As cinco mulheres que compõem esta peça não têm nome. Em relação à Mãe, as demais são nomeadas de acordo com a quantidade, também desconhecida, de anos que possuem. Temos então: A Mais Velha de Todas, A Filha Mais Velha, A Segunda e A Mais Nova. Ocultar o nome das protagonistas corrobora não somente a dimensão “ausente”, na qual paira o espetáculo, mas também instaura uma imprecisão temporal. Além da idade delas, deparamo-nos com outra indefinição em relação à personagem mais velha. Descrita apenas como A Mais Velha de Todas, não se sabe a relação de “parentesco” com as outras, com quem parece conviver desde sempre. Seria ela irmã da Mãe, uma prima que sempre viveu junto, todo esse tempo ou talvez irmã do marido, o qual também apenas é citado durante o espetáculo? O terreno da dúvida e da hipótese parece ser a única certeza que temos.
Pela maneira como se descortinam as falas das personagens, pode-se pensar em um texto puramente metalinguístico, em que cada uma das personagens ensaia e expõe sua versão da história, enquanto as demais assistem. Em alguns momentos, essa exposição parece ser feita de forma solitária – constituindo verdadeiros solilóquios – noutras, surgem (ou imaginamos?) alguns diálogos. Como forma de exemplificar a primeira ocorrência, cito a abertura da peça, que acontece com a fala da Filha Mais Velha. Nela a primeira frase, que abre com a imagem da chuva tão esperada, fazendo alusão direta ao título da peça, é acompanhada de outras que parecem suceder espontaneamente essa imagem-núcleo que, detona, de modo ininterrupto, as demais frases que a seguem. Essa personagem, quando de posse das palavras, parece estar só. Em meio às indagações lançadas, a fala inicial da Filha Mais Velha deposita os ingredientes com os quais o dramaturgo costuma trabalhar: o caráter incerto dos fatos, o embaralhamento constante de uma história, a multiplicidade de pontos de vista em torno de um acontecimento, o aspecto hesitante das palavras, a repetição contínua e prismática.

» REGISTROS DE DADOS:
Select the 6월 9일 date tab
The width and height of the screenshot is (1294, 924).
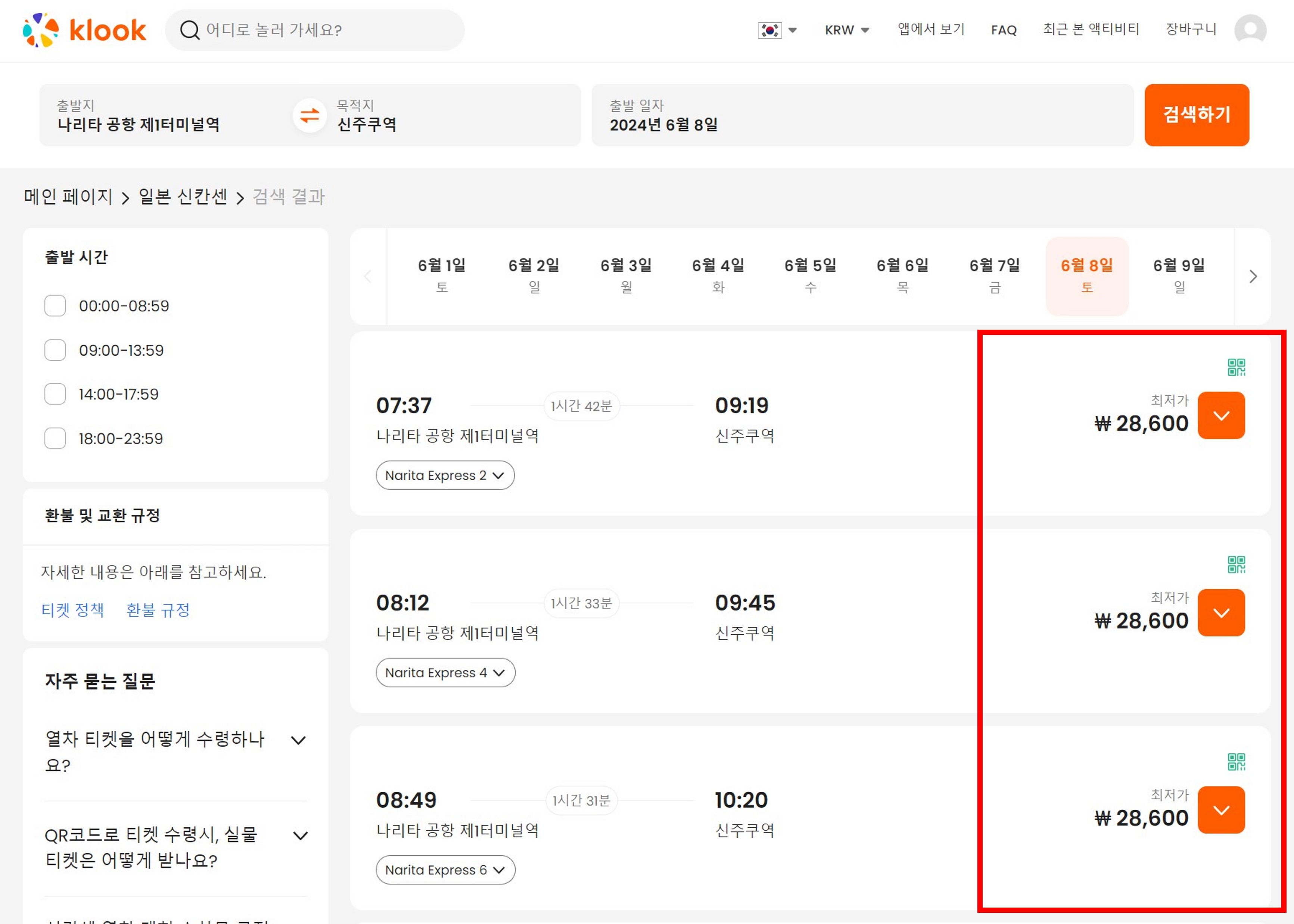click(x=1179, y=276)
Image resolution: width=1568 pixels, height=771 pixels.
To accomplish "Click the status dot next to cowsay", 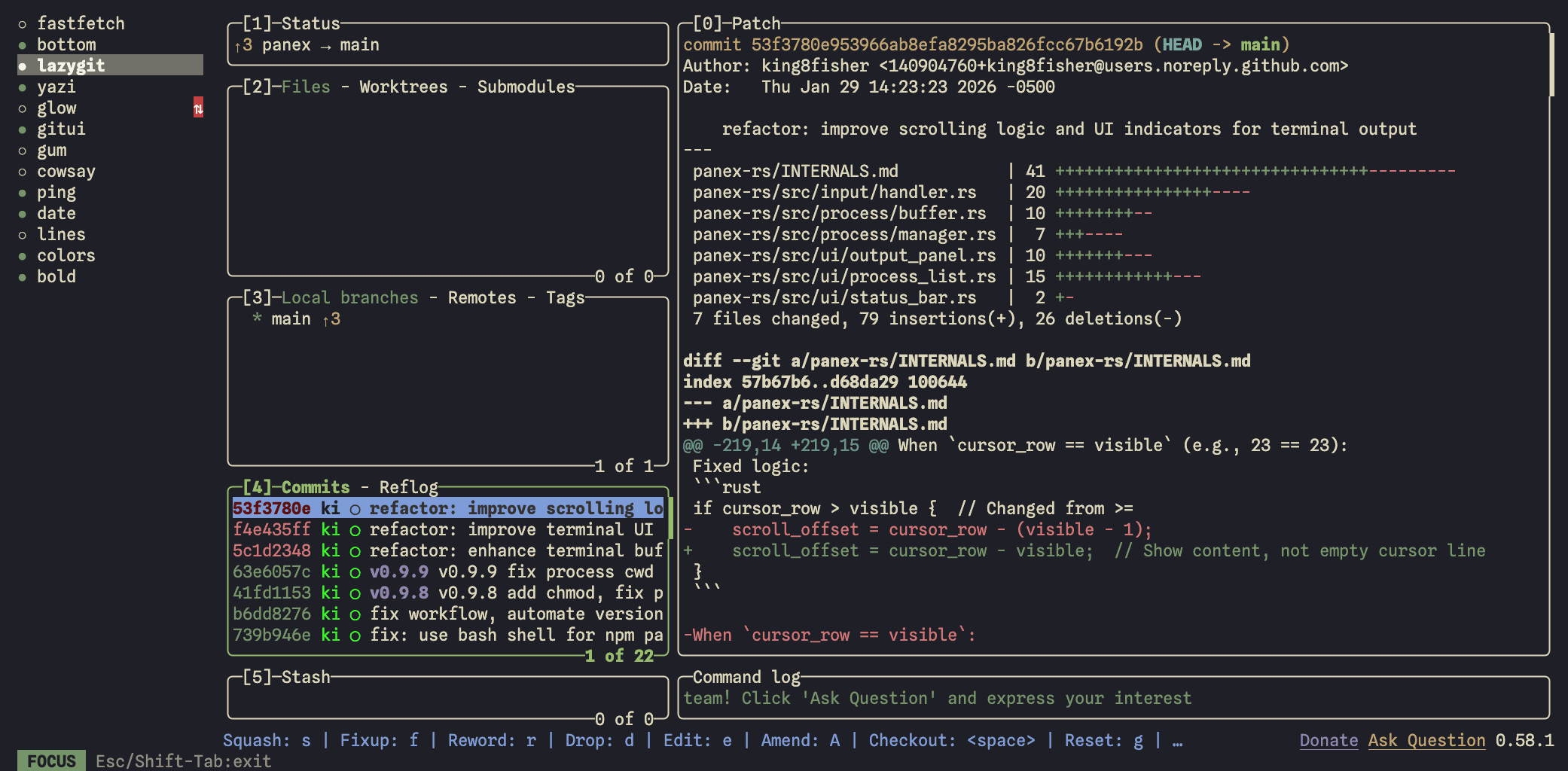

» ENUNCIADO 1:
Reescreva a parte do trecho que vai de "As cinco mulheres" até "certeza que temos.", trocando "espetáculo" por "drama".
» ENUNCIADO 2:
Segundo o trecho, como são designadas as cinco mulheres da peça?
Os registros não têm relação com o trecho.

» RESPOSTA 1:
As cinco mulheres que compõem esta peça não têm nome. Em relação à Mãe, as demais são nomeadas de acordo com a quantidade, também desconhecida, de anos que possuem. Temos então: A Mais Velha de Todas, A Filha Mais Velha, A Segunda e A Mais Nova. Ocultar o nome das protagonistas corrobora não somente a dimensão “ausente”, na qual paira o drama, mas também instaura uma imprecisão temporal. Além da idade delas, deparamo-nos com outra indefinição em relação à personagem mais velha. Descrita apenas como A Mais Velha de Todas, não se sabe a relação de “parentesco” com as outras, com quem parece conviver desde sempre. Seria ela irmã da Mãe, uma prima que sempre viveu junto, todo esse tempo ou talvez irmã do marido, o qual também apenas é citado durante o drama? O terreno da dúvida e da hipótese parece ser a única certeza que temos.

» RESPOSTA 2:
A Mãe, A Mais Velha de Todas, A Filha Mais Velha, A Segunda e A Mais Nova.